カナダCPIとECB総裁発言で方向感を探る展開か
2026.06.22
- カナダ5月消費者物価指数(CPI)
- ラガルド欧州中央銀行(ECB)総裁発言
19日の米国通貨は、カナダ4月小売売上高が前月比0.5%と増加した一方、ガソリンスタンドや自動車関連を除いたコア小売売上高が減少し、カナダの個人消費への慎重な見方が意識された。加ドルは対米ドルで売られ、USDCADは一時1.4180台まで上昇し、加ドルは14カ月ぶりの安値圏で推移した。足元では1.4200付近が上値抵抗として意識されやすく、下側では1.4100から1.4050付近を維持できるかが焦点となりそうだ。本日はカナダ5月消費者物価指数(CPI)が予定されており、前月比0.8%、前年同月比3.0%の予想に対して結果が上振れれば加ドルの買い戻し、下振れれば加ドル売りやUSDCADの上昇圧力につながるか見極めたい。

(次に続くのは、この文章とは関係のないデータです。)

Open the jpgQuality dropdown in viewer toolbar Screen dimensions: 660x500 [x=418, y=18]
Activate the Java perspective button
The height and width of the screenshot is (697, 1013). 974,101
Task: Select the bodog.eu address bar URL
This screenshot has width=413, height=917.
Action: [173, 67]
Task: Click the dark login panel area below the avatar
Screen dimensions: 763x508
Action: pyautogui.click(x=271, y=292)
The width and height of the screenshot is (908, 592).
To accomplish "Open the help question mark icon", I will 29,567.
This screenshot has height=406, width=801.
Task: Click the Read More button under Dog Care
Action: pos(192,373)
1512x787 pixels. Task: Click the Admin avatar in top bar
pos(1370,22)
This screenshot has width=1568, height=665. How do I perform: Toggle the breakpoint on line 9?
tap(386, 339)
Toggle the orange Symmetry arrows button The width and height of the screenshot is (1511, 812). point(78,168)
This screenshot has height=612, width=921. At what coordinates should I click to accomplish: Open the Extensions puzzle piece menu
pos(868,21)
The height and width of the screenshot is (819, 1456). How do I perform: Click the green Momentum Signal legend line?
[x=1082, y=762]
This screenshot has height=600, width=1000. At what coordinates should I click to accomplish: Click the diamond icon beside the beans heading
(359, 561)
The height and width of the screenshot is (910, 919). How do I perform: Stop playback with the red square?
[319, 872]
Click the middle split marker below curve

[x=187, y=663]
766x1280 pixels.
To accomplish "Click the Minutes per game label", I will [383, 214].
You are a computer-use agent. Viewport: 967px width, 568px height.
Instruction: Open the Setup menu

欧州通貨は、英国5月小売売上高が前月比1.2%と市場予想を上回り、個人消費の底堅さが意識されたことで、ポンドが対ドルで持ち直す場面があった。ただし、前週のイングランド銀行(BOE)会合後の慎重な政策姿勢やFOMC後の米ドル高が重しとなり、上値は限られた。ポンドドルは1.3200台前半から1.3230台まで反発したものの、1.3300付近では戻り売りも意識されやすい。下側では1.3200から1.3150付近が支持帯となるかが焦点となりそうだ。本日は欧州中央銀行(ECB)のラガルド総裁発言とユーロ圏6月消費者信頼感指数・速報値が予定されており、ユーロとポンドの対ドルでの方向感を確認したい。
本日の指標は、21:30のカナダ5月消費者物価指数(CPI)、22:00のラガルド欧州中央銀行(ECB)総裁発言、23:00のユーロ圏6月消費者信頼感指数・速報値が中心となる。米国では主要指標が限られるため、前週から続く米ドル高の持続性に加え、カナダCPIを受けた加ドルの反応、ECB総裁発言とユーロ圏消費者信頼感を受けたユーロの反応を丁寧に見極めたい。